_Exercise description_: Dropping every picture, set down exactly the lines in the entries below, starting with the line with "Switch units to Imperial" and going on through the line with "Open the Activity".

_Dataset excerpts_:
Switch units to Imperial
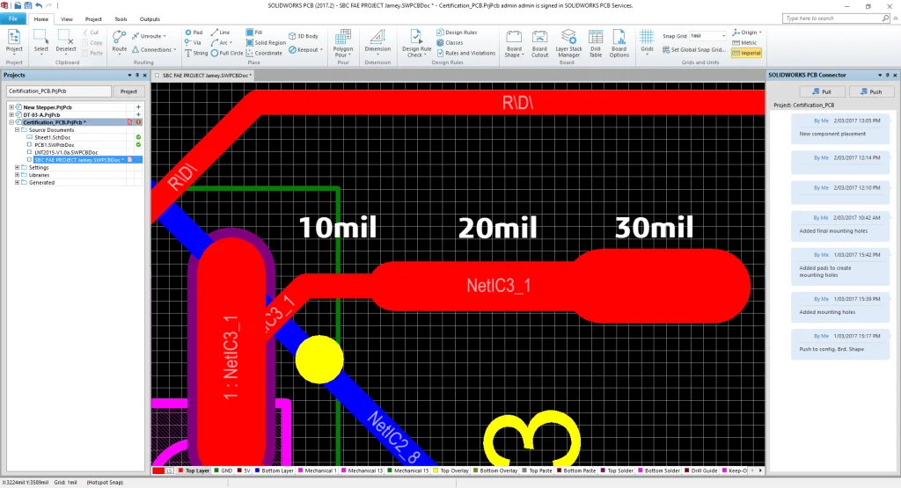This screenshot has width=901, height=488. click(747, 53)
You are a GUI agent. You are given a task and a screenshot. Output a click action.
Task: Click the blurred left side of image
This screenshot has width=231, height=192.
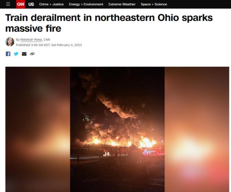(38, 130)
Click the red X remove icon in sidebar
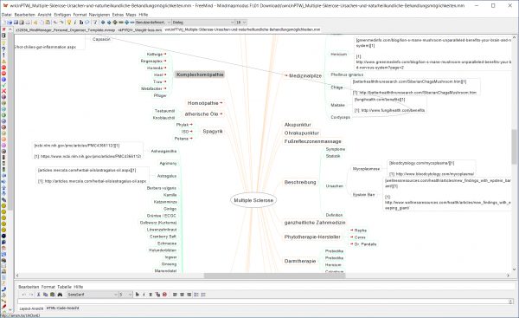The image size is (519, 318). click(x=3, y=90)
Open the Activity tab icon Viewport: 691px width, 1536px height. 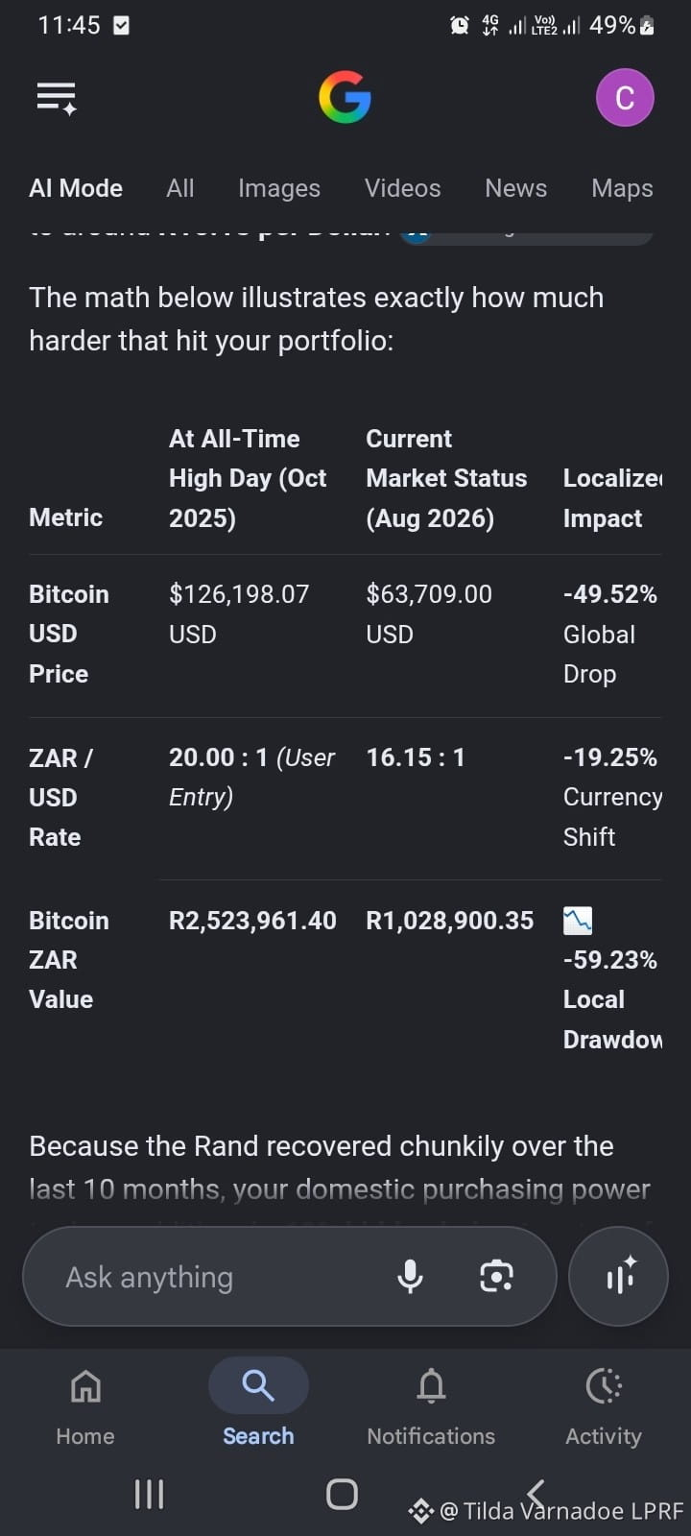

--

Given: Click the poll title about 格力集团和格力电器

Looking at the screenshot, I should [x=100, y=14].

_Answer for this exercise_:
Switch units to Imperial
This screenshot has width=901, height=488. click(747, 53)
You are a GUI agent. You are given a task and a screenshot. Output a click action.
Task: Click the blurred left side of image
This screenshot has width=231, height=192.
(38, 130)
Click the red X remove icon in sidebar
The image size is (519, 318). click(x=3, y=90)
Open the Activity tab icon Viewport: 691px width, 1536px height. 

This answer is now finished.